Blood and tissue samples sent to the pathology lab at Cork University Hospital regularly have the wrong patient name on the label, according to internal hospital documents seen by the Irish Examiner.
The revelation, contained in the pathology department’s risk register — a management tool to identify and manage risk — says the incorrect labelling, both on the bottle containing the sample and the request form, occurs at the point where the sample is taken. This includes GP surgeries, outpatient clinics, and in hospitals.
Asked by the Irish Examiner to explain how samples are regularly labelled incorrectly, CUH said the pathology department was not the source of the problem. “The issue occurs outside of the pathology environment and is primarily down to mislabelling of samples at the time of sample acquisition,” CUH said.
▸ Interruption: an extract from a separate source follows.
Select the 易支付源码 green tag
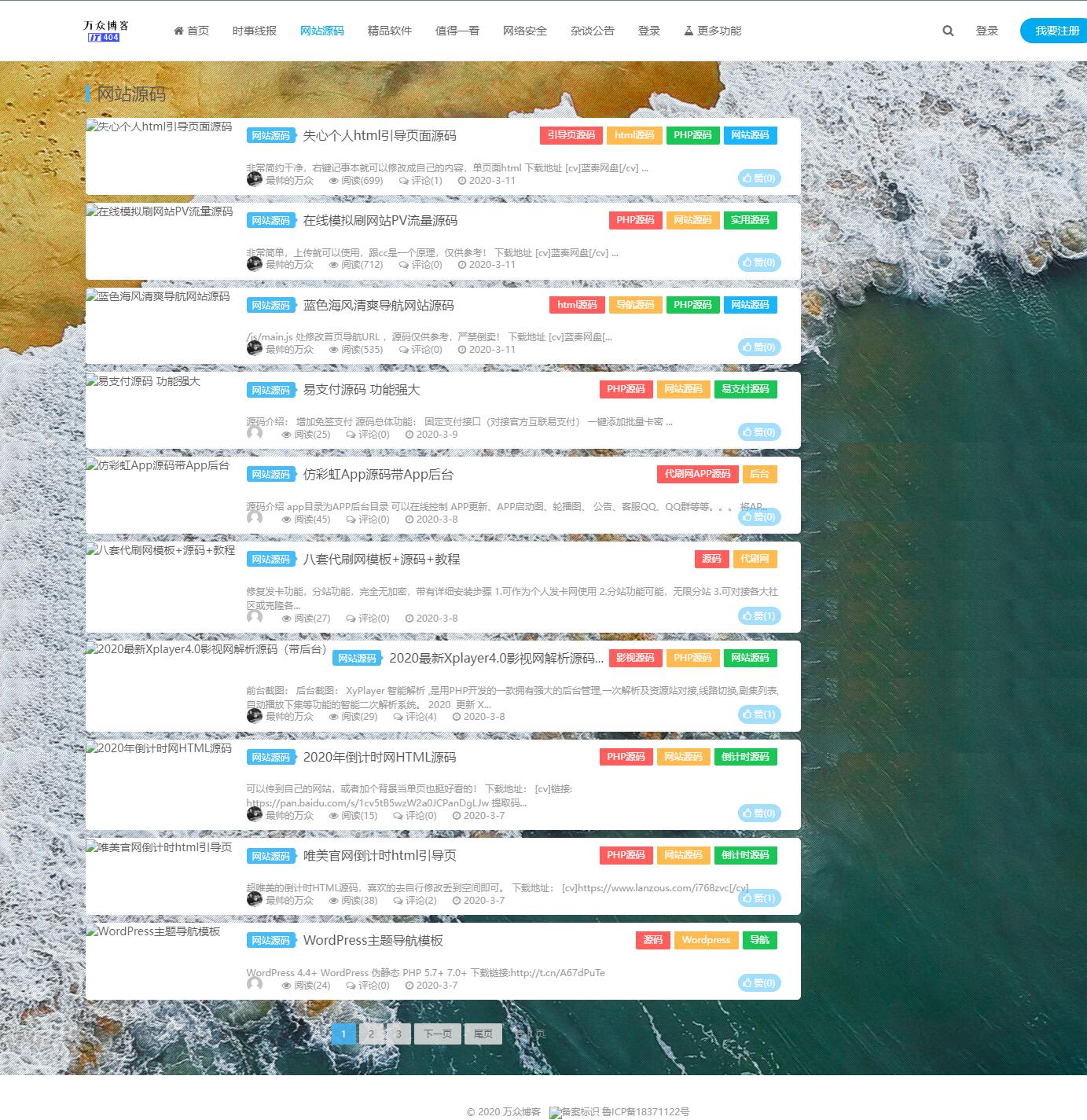 click(745, 389)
In other words, the error occurred at the time the blood or tissue samples were taken from the patient and subsequently arrived with incorrect information to the pathology lab.
The hospital said that, to combat the problem, it has monitoring arrangements in place within the laboratory service “to identify this issue when it arises and to deal with it appropriately”.
Control measures outlined in the risk register in January include “education of doctors, nurses, and phlebotomists” — staff trained to draw blood — in this procedure and a built-in lab “safe check” to detect and mitigate the problem.
This safe check includes requesting two samples for blood grouping and checking for historical patient records of blood groups.
The register states there is strict patient identification policy and procedure in CUH for cross-matching blood and other samples.
However, the register also outlines the need for additional measures to counter the mislabelling, including “a campaign directed at laboratory users to increase awareness” and “change behaviour at the point of patient identification”, before the sample is drawn.
John Sheehan, a GP in Blackpool, Cork City, said the mislabelling of samples was something that could easily happen in an environment where staff were overstretched “and trying to do five or six things at the same time”.
“It is quite concerning but I suspect, in situations like that, it’s probably human error, where a doctor takes samples from two different patients and puts them aside to do another task and then gets them mixed up when putting on the labels,” said Dr Sheehan.
Dr Sheehan, who is also a Fianna Fáil city councillor, said that while health professionals “certainly try to minimise errors”, there needed to be structured systems and protocols in place to reduce the risk, as well as further education.